-- 本文抜粋 --

********

渓谷を讃えて

美しいマノアをこよなく愛した夫妻の邸宅と渓谷へのオマージュ

ナタリー・シャック
写真
ジョン・フック

一年中、緑に輝く美しいマノア渓谷は、訪れるたびに思わず深呼吸したくなる場所だ。それは、都会が目の前から姿を消し、豊かな自然に囲まれた手入れの行き届いた古くからの邸宅の並ぶ景色が広がるマノアならではの魅力であり、突然舞い降りてくるうっすらとした霧や季節を問わず一年中渓谷にかかる美しい虹のせいであるかもしれない。
マノア渓谷にあるマノア・ヘリテージ・センターは、この緑豊かな土地への慈しみに溢れている。広さ3.5エーカーのセンターは、マノアの中心を通るマノアロードに面して建っているが、その前を何度通っても、その存在に気づかない人は多い。この私設の教育スペースは、一般にはほとんど知られていない自然文化遺産で、この街の豊かな歴史に触れることができる場所だ。 多くの役割を果たすこのセンターには、完全な状態で保存されているヘイアウと、ハワイ諸島への最初の入植者によってハワイに持ち込まれた在来植物の庭園、そしてハワイ文化継承者のために用意されたスペースがある。ここでは子どもたちが、ハワイを形成する上で欠かせない先住民の伝統技術(初期のハワイ人による古代ヘイアウの建築法など)を学び、ハワイの豊かな歴史に触れることができる。

********

-- データ欄 --
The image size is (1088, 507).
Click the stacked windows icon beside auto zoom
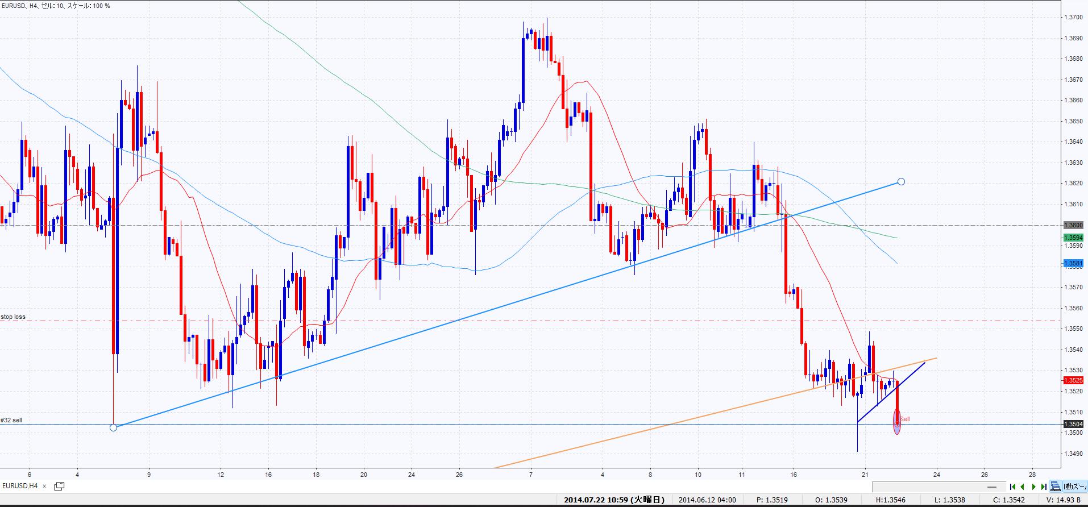tap(1056, 487)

********

-- 課題 A --
マノア渓谷の文章によると、マノア・ヘリテージ・センターの広さはどれくらいですか。
-- 課題 B --
マノア渓谷の文章から、「マノア渓谷にあるマノア・ヘリ」で始まり「な歴史に触れることができる。」で終わる部分を、一字も変えずに打ち直してください。
-- 課題 C --
マノア渓谷の文章にある次の一文を英語に訳してください。「広さ3.5エーカーのセンターは、マノアの中心を通るマノアロードに面して建っているが、その前を何度通っても、その存在に気づかない人は多い。」
この資料は今回の作業に関係しません。

-- 解答全文 A --
3.5エーカーです。

-- 解答全文 B --
マノア渓谷にあるマノア・ヘリテージ・センターは、この緑豊かな土地への慈しみに溢れている。広さ3.5エーカーのセンターは、マノアの中心を通るマノアロードに面して建っているが、その前を何度通っても、その存在に気づかない人は多い。この私設の教育スペースは、一般にはほとんど知られていない自然文化遺産で、この街の豊かな歴史に触れることができる場所だ。 多くの役割を果たすこのセンターには、完全な状態で保存されているヘイアウと、ハワイ諸島への最初の入植者によってハワイに持ち込まれた在来植物の庭園、そしてハワイ文化継承者のために用意されたスペースがある。ここでは子どもたちが、ハワイを形成する上で欠かせない先住民の伝統技術(初期のハワイ人による古代ヘイアウの建築法など)を学び、ハワイの豊かな歴史に触れることができる。

-- 解答全文 C --
The 3.5-acre center stands facing Manoa Road, which runs through the heart of Manoa, yet many people pass in front of it again and again without ever noticing it is there.